__SUPPLIED TEXT__
Taglit-Birthright Israel seeks to provide every young Jewish adult with a first-time trip to Israel, and some organizers have taken it upon themselves recently to ensure that this mission extends to all populations. Several groups have sprung up that create trips around themes from political or religious association to hiking and economics. The programs are customized to help specific audiences connect to the sites of Israel. Late last March, the Taglit-Birthright Israel organizer Mayanot brought a group of developmentally disabled participants, ranging in age from late teens to early 20s, to the country on a trip that was carefully tailored to meet the needs of these young travelers.
“From the first day, we realized that landscapes and places meant little to this group if we didn’t point things out to them and ground them,” said Daniel Sack, director of Israel operations at Taglit-Birthright Israel: Mayanot. “So we tried to be flexible in the schedule to make things more interactive.”
The needs of the participants — who have a range of disabilities, from those on the autistic spectrum to more composite learning and developmental issues — taught both the travelers and facilitators a great deal about links between the sensory and educational natures of a trip to Israel. One of the most exciting activities — a visit to the interactive outdoor Clore Garden of Science at the Weizmann Institute of Science — was added to the itinerary once the trip was already in full swing.

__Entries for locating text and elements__
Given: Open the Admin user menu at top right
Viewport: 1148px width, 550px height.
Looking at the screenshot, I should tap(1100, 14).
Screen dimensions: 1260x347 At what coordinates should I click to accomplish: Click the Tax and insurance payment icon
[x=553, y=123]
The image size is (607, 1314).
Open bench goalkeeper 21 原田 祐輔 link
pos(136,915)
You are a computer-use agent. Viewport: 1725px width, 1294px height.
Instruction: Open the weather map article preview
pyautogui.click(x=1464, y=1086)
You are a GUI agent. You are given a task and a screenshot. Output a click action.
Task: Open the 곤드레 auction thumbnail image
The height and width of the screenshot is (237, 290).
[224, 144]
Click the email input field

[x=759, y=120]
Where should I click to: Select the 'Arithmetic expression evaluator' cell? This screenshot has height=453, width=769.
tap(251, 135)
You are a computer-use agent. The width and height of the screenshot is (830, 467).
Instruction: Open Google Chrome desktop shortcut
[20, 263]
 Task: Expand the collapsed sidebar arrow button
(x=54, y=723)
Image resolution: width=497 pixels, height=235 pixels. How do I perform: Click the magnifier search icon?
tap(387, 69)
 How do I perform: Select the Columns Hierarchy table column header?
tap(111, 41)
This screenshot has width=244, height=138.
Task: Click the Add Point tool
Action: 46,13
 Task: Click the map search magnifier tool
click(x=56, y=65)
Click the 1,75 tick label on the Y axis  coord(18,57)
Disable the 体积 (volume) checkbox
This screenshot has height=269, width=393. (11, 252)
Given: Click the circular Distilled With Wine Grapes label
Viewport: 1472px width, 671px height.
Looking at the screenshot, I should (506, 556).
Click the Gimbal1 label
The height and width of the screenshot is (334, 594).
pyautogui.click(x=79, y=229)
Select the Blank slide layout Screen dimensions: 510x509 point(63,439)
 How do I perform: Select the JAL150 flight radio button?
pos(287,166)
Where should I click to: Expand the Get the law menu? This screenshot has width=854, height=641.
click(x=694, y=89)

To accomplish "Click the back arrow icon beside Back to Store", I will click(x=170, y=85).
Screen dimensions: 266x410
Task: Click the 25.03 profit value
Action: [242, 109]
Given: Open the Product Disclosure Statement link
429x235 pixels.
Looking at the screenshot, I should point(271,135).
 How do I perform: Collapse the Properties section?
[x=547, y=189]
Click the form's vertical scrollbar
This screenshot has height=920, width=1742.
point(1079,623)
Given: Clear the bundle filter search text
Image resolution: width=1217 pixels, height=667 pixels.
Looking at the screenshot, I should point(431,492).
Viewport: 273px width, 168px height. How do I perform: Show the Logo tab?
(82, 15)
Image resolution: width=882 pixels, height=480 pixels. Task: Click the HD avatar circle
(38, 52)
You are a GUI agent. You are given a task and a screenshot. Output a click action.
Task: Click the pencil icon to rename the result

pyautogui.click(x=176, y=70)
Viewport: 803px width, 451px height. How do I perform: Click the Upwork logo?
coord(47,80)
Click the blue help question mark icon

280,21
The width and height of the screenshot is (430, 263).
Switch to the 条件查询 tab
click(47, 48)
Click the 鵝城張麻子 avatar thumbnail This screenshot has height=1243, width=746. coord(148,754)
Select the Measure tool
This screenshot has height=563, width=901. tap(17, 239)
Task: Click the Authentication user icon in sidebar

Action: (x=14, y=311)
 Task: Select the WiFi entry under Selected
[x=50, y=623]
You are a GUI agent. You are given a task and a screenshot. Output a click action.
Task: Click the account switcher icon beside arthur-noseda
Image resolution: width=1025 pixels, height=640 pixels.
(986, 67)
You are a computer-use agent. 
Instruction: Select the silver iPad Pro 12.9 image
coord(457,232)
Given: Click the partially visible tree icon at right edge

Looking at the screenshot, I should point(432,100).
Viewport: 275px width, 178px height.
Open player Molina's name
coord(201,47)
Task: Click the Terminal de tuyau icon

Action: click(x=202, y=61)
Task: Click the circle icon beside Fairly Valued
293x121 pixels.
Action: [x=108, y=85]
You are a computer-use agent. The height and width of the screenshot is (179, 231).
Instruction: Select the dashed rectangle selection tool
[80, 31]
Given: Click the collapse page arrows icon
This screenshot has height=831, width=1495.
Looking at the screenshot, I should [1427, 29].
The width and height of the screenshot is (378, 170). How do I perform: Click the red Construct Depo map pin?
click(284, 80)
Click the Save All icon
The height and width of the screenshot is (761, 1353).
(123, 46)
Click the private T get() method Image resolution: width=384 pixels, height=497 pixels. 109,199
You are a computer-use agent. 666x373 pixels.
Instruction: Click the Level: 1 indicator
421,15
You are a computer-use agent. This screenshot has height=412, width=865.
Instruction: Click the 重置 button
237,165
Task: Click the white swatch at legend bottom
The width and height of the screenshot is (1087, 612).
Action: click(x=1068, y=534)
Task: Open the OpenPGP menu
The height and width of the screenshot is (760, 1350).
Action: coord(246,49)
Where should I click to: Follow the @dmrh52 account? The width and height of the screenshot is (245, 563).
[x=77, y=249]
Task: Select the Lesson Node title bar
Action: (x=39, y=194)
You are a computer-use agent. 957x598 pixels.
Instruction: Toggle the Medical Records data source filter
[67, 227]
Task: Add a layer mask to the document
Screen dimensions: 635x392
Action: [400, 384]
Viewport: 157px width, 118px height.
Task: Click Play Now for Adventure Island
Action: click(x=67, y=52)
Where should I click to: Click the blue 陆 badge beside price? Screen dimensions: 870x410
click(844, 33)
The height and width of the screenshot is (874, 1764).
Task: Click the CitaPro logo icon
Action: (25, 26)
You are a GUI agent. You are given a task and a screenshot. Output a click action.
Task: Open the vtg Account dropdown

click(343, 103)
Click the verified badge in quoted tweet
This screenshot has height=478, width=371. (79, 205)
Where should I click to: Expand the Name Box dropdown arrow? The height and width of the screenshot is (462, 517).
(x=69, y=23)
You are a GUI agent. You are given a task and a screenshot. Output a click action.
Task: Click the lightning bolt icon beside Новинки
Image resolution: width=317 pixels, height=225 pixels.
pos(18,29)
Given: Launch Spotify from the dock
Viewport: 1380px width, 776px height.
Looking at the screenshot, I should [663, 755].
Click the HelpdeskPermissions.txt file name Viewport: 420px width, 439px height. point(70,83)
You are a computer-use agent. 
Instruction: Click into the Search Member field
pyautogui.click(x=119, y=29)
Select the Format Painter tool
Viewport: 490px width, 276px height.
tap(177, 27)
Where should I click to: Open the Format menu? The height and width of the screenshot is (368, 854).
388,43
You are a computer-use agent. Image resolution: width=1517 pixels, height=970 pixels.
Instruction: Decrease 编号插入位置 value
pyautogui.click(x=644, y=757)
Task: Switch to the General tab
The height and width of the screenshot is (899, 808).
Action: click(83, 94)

__STATED TASK__
Please pick up the article about the Birthright Israel trip for developmentally disabled young adults and continue it from its last sentence. None of these lines is needed for what comes next.

__TASK ANSWER__
In bringing together this particular group, Mayanot worked closely with The Friendship Circle, an American group affiliated with the Chabad-Lubavitch movement. The Friendship Circle provides assistance and support to children and families with special needs. Recruitment for the trip began among a group of families involved in the Friendship Circle in Georgia, but word spread quickly to communities in New York, Boston and other locations.
Sack and registered nurse Ita Levine prepared programming and infrastructure for the trip months before the participants arrived in Israel. The duo worked with four other staff members, two trip doctors, two tour guides and one parent volunteer. The group interviewed participants and their
parents, preparing an itinerary that would accommodate the travelers while showing them all that Israel has to offer.
“We’ve taken the frenzy down a notch,” Levine said. “While other providers have brought disabled groups on Birthright before, they’ve all been for a profoundly physically disabled population, and here we worked hard to create a space for this particular group of participants.”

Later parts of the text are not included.